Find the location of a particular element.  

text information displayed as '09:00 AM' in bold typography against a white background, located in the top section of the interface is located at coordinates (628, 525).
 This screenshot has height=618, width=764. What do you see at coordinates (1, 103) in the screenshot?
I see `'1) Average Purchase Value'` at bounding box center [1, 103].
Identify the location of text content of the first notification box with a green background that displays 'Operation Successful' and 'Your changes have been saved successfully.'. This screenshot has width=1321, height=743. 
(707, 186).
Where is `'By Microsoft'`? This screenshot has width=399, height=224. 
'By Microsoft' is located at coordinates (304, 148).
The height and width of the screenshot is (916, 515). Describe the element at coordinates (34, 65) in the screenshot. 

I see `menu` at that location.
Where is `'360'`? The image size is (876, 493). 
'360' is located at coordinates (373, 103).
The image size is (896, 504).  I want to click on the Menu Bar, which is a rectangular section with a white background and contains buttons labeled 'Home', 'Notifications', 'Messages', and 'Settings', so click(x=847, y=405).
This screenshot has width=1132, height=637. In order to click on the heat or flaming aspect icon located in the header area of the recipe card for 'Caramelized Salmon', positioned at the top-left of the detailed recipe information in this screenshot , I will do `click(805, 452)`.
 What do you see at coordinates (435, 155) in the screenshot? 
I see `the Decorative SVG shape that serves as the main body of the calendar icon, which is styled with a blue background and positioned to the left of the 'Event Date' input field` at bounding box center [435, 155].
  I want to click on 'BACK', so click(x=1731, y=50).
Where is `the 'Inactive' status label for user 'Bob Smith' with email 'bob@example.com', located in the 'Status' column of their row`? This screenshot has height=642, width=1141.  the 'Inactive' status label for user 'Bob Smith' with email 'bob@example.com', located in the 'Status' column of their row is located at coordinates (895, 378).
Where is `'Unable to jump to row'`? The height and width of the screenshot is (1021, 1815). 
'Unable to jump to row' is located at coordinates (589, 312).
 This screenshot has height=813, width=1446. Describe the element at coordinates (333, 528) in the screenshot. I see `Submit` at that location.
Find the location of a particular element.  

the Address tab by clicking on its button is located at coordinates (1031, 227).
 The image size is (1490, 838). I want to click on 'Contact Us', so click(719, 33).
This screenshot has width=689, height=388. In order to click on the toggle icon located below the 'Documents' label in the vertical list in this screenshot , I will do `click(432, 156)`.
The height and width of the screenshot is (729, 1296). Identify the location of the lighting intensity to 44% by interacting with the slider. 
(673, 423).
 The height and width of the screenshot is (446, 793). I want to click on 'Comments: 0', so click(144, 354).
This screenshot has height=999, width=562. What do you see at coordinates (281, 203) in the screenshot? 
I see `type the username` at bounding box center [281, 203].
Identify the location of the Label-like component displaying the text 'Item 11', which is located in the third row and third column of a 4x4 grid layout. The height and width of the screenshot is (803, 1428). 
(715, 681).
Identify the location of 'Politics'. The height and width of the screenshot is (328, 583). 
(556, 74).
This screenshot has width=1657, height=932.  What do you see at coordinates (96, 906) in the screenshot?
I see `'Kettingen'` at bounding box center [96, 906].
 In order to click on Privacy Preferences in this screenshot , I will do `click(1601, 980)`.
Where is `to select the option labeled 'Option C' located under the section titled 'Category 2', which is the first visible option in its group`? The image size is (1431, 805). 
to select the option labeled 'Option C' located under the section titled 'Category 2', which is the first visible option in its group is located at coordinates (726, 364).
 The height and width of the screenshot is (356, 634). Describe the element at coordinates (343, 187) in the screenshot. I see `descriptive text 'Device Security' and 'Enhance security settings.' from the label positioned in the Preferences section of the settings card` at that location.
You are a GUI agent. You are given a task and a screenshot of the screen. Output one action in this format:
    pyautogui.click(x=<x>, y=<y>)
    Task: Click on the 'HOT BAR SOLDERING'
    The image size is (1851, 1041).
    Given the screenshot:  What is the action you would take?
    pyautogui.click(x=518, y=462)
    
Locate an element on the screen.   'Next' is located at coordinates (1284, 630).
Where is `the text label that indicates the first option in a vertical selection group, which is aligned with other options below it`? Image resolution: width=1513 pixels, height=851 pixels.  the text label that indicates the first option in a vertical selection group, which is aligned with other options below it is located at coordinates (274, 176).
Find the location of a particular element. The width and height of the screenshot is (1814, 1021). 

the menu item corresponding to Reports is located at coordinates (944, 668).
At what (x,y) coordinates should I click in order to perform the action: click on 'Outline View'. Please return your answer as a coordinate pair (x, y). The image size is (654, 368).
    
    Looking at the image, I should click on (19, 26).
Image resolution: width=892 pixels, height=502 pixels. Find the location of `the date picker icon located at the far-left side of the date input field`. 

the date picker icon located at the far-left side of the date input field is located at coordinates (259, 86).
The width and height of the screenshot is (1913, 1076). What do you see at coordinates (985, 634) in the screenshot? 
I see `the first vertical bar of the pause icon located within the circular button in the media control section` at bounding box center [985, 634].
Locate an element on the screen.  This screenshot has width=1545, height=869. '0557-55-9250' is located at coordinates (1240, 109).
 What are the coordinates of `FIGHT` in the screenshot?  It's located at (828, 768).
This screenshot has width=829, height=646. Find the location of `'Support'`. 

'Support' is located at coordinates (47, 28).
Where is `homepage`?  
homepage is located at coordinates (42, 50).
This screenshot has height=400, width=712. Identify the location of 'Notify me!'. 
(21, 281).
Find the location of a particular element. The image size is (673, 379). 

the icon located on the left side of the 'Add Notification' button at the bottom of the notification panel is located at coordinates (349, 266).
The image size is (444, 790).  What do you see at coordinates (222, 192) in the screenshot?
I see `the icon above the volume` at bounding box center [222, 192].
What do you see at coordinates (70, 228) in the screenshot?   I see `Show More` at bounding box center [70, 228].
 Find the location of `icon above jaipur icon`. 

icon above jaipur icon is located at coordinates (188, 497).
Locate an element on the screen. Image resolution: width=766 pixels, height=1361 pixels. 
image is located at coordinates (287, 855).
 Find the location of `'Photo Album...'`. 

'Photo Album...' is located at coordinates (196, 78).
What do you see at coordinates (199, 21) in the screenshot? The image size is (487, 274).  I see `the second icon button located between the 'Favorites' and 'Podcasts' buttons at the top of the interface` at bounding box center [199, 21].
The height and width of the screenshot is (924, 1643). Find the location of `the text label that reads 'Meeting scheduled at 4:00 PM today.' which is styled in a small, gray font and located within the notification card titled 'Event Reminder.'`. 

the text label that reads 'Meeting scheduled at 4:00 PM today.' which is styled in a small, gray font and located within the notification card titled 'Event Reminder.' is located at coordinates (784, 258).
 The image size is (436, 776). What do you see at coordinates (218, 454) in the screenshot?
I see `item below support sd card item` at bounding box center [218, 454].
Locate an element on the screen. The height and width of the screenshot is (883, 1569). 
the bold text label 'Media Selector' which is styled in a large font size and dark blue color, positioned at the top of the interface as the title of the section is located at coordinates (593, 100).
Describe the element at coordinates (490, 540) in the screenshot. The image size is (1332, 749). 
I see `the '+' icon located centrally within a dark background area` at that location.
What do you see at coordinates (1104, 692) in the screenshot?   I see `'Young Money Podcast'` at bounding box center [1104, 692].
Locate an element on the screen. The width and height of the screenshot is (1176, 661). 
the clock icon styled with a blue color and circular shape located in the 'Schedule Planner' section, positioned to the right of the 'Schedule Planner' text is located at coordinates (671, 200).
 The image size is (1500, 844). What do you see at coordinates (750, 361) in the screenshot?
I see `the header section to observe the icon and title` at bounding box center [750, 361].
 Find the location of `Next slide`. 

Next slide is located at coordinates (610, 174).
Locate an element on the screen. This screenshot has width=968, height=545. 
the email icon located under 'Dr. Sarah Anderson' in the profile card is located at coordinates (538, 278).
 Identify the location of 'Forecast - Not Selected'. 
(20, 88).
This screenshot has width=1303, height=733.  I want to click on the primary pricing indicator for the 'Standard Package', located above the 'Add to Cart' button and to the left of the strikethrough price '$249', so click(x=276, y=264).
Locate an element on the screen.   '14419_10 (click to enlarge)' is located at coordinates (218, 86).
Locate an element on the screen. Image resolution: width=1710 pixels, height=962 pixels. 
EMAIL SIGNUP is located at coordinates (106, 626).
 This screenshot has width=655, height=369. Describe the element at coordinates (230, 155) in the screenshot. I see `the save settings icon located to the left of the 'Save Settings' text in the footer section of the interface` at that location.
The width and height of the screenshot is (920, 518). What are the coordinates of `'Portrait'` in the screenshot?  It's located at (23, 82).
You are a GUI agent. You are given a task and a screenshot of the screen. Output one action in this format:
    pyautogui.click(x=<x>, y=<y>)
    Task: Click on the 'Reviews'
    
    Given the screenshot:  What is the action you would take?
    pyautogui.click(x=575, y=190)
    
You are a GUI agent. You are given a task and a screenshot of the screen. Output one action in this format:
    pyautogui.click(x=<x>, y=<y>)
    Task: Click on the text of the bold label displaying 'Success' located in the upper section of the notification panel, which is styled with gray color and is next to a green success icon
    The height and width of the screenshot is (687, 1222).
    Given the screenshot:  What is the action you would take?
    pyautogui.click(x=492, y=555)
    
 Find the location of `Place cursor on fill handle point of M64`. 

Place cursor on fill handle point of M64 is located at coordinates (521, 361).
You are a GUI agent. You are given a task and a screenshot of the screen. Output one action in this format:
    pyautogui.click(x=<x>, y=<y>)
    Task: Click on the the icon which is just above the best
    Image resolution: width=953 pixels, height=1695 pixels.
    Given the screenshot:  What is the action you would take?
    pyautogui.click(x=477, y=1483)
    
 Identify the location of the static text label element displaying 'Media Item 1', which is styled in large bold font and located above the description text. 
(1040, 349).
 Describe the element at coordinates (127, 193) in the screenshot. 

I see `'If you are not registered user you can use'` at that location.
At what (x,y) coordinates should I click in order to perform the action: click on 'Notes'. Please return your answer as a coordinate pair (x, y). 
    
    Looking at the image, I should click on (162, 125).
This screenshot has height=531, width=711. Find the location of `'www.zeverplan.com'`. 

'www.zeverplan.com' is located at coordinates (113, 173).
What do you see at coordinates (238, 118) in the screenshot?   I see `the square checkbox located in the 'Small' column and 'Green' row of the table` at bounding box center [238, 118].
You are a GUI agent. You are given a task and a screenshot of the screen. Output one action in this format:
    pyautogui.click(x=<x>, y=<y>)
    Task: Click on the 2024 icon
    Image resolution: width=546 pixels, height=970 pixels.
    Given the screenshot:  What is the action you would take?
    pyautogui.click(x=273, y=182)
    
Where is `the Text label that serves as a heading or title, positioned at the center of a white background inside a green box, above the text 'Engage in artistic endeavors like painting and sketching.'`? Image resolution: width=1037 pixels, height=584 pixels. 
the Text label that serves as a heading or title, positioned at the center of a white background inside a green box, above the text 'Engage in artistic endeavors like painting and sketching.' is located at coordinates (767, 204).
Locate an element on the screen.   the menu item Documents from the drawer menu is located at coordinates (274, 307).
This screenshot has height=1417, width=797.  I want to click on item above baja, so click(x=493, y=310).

────────

**What is required**
Reproduce verbatim the part of the records above that opens with the line containing "coordinates (1284, 630)." and closes with the line containing "coordinates (259, 86).", including both of those lines.

**The completed task**
Locate an element on the screen.   'Next' is located at coordinates (1284, 630).
Where is `the text label that indicates the first option in a vertical selection group, which is aligned with other options below it`? Image resolution: width=1513 pixels, height=851 pixels.  the text label that indicates the first option in a vertical selection group, which is aligned with other options below it is located at coordinates (274, 176).
Find the location of a particular element. The width and height of the screenshot is (1814, 1021). 

the menu item corresponding to Reports is located at coordinates (944, 668).
At what (x,y) coordinates should I click in order to perform the action: click on 'Outline View'. Please return your answer as a coordinate pair (x, y). The image size is (654, 368).
    
    Looking at the image, I should click on (19, 26).
Image resolution: width=892 pixels, height=502 pixels. Find the location of `the date picker icon located at the far-left side of the date input field`. 

the date picker icon located at the far-left side of the date input field is located at coordinates (259, 86).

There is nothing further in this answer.